(Saved entries)
[Start of Attachment]

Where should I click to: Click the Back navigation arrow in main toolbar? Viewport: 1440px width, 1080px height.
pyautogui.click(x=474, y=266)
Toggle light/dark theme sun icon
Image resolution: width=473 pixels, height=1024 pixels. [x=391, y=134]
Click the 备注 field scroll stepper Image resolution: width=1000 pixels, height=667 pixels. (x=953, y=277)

[End of Attachment]

● BRIEF:
Write an exact transcription of every entry above.

● EXERCISE RESPONSE:
Where should I click to: Click the Back navigation arrow in main toolbar? Viewport: 1440px width, 1080px height.
pyautogui.click(x=474, y=266)
Toggle light/dark theme sun icon
Image resolution: width=473 pixels, height=1024 pixels. [x=391, y=134]
Click the 备注 field scroll stepper Image resolution: width=1000 pixels, height=667 pixels. (x=953, y=277)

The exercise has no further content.